Surabaya (beritajatim.id) – Maraknya kontroversi terkait kebijakan pemerintah Indonesia yang dianggap meleset dari sasaran seringkali menjadi perbincangan hangat di masyarakat.
Baru-baru ini, kasus Kartu Indonesia Pintar Kuliah (KIP-K) mencuat sebagai salah satu kebijakan yang dianggap melenceng dari targetnya. Namun, menurut Pakar Kebijakan Publik dari Universitas Airlangga (Unair), Gitadi Tegas Supramudyo Drs MSi, permasalahan ini sebenarnya tidak begitu besar.
“Dari sekian banyak penerima KIP-K, jika hanya ada satu atau dua kasus yang bermasalah, itu bukanlah masalah besar. Dalam perspektif kebijakan, kita harus berpegang pada data dan fakta yang ada. Kita perlu menganalisis dan mengevaluasi berapa banyak yang benar-benar mengalami masalah,” papar Gitadi dalam pernyataannya.
Menurutnya, kunci keberhasilan kebijakan atau program pemerintah adalah melibatkan berbagai lembaga yang kredibel dalam menentukan sasaran program tersebut, bukan hanya bergantung pada satu lembaga saja.
“Kita tidak boleh terlalu bergantung pada satu lembaga, atau bahkan hanya bergantung pada kampus saja. Kampus pun memiliki kepentingan untuk mendapatkan bantuan. Oleh karena itu, diperlukan keterlibatan lembaga atau institusi independen yang lebih kredibel dalam menentukan sasaran program,” tambahnya.

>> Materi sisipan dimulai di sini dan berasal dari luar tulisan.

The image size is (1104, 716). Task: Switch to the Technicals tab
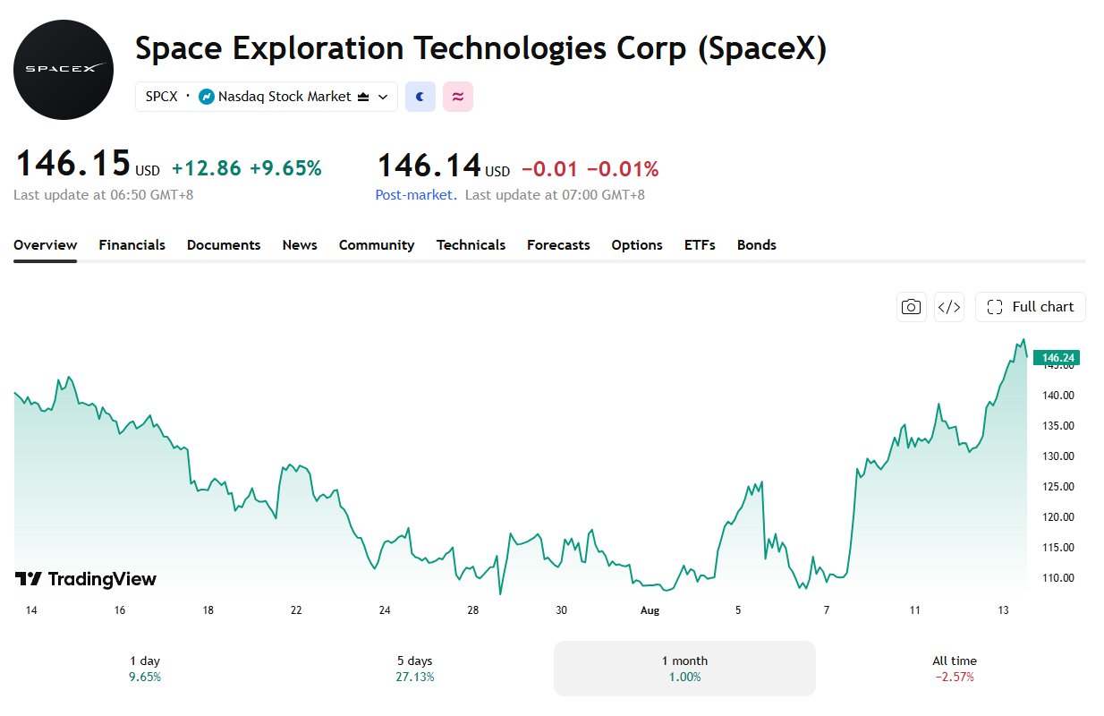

Gitadi juga memberikan kritik terhadap implementasi KIP-K, menyatakan bahwa program tersebut hanya baik di permukaan saja. Dia menekankan pentingnya adanya struktur atau institusi khusus yang bertanggung jawab dalam pelaksanaan program atau kebijakan tersebut.

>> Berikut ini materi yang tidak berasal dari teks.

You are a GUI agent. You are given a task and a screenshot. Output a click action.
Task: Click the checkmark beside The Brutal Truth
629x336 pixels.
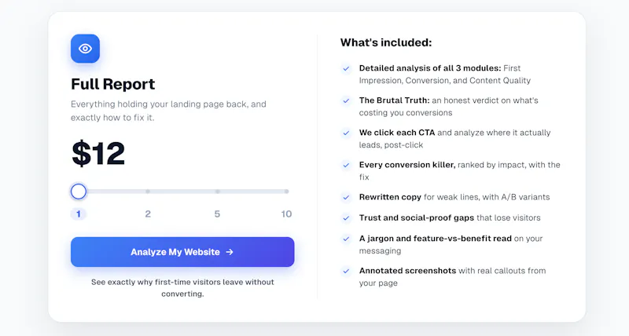point(346,100)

“Saat ini, banyak perguruan tinggi yang telah memiliki mekanisme yang baik dalam menentukan SPP dan menangani mahasiswa yang membutuhkan bantuan. Namun, masih diperlukan lembaga khusus untuk memonitor pelaksanaan kebijakan atau program tersebut,” tegasnya.

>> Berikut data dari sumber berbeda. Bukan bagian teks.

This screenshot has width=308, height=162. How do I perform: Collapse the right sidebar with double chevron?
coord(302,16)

Gitadi juga menekankan pentingnya peraturan yang tegas dalam kebijakan tersebut. Menurutnya, peraturan tidak boleh bersifat fleksibel, dan perlunya proses yang fair dalam menentukan penerima bantuan.
“Aturan harus jelas dan tidak fleksibel. Ketika status ekonomi seseorang telah meningkat, bantuan harus segera diputus. Namun, prosesnya haruslah adil dan teliti. Kita tidak boleh mengandalkan asumsi semata, tetapi harus dilakukan pengecekan yang detail,” jelasnya.
Terakhir, Gitadi menyerukan pentingnya survei, riset, serta pemberian alternatif rekomendasi pada penyelenggaraan kebijakan pemerintah, agar proses kebijakan dapat dianggap cerdas dan efektif. (mnd/ted)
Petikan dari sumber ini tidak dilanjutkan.